My advice would be to go to the frickin’ doctors when something is wrong lmao. I really believe that if I went to the doctors when I first had symptoms, I’d still have my colon. Also, don’t settle. If healthcare professionals aren’t doing much for you, advocate for yourself! You know your body more than anyone. Push for answers!

Chronic illness is a whirlwind of emotions and a compete rollercoaster. Learn that everything you feel is valid. Healing is linear, you will have good days and bad days. But do NOT give up, keep going.

How do you encounter people having your illness? Do people understand? Are they ignorant? What level of difficulty do you have with this, if at all?

Honestly there are like two sets of people. The ones that are absolute angels and respectfully ask me questions, give me love and are generally lovely about it. Then there’s others who either don’t give a crap, think its nasty (predominantly my stoma bag) and don’t wanna know. But for the most part I don’t think people actually understand. I suppose they will never fully know unless they go through it themselves.

Is there anything you want to say to these people? Or the general public who do not have a chronic illness?
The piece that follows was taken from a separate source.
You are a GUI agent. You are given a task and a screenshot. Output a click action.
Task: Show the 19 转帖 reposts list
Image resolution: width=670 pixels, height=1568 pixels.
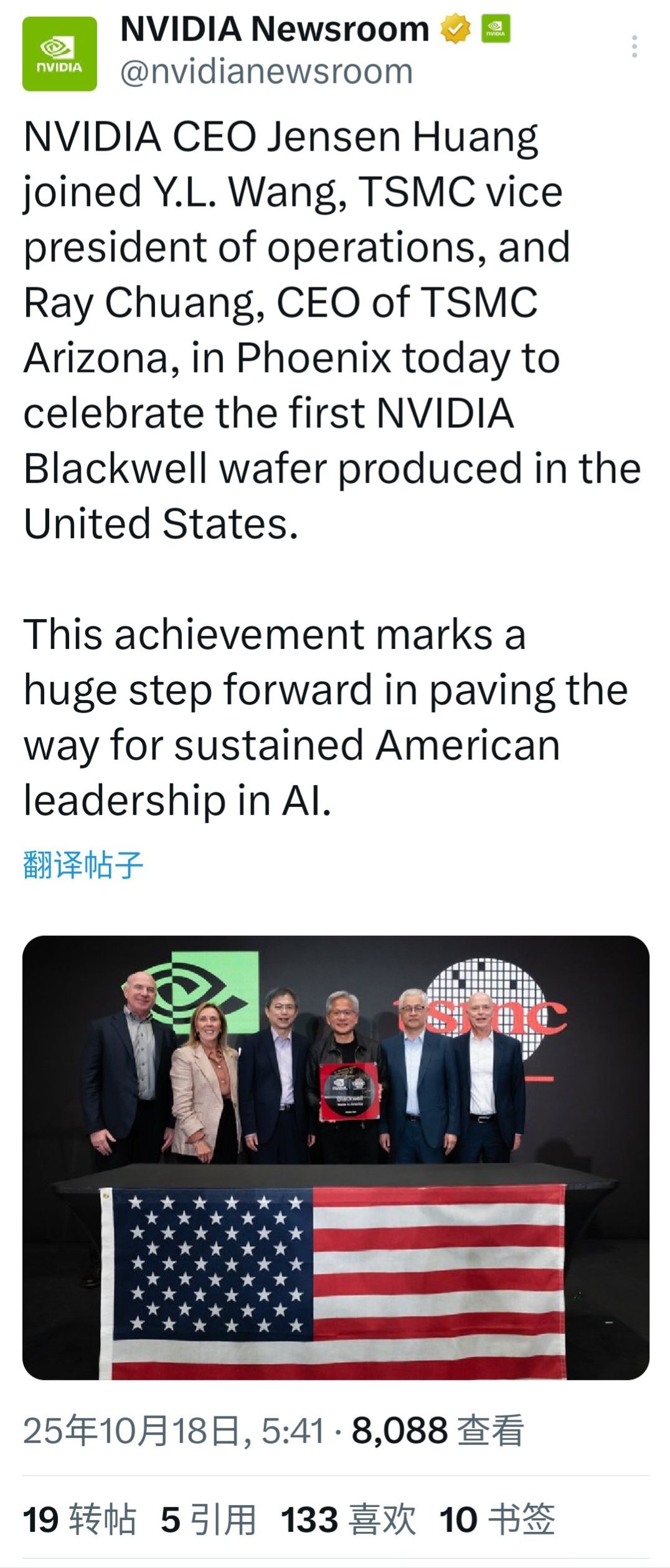[79, 1519]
To the general public I would say…educate yourself on invisible disabilities. Be nice. Be open-minded. You would have no idea any of us with chronic illness are sick. You can’t see my stoma bag, or my rotting insides – but that doesn’t mean they aren’t there. Don’t kick off when you see a 20-year-old woman walking out of the disabled toilets. You have absolutely no idea what anybody is going through just from plain sight! Just be respectful and accommodating if sick people have to cancel plans. Importantly, don’t treat us any different! – please still invite your sick friends to go for dinner or see a movie, don’t shut us out all the time, we’re still normal people.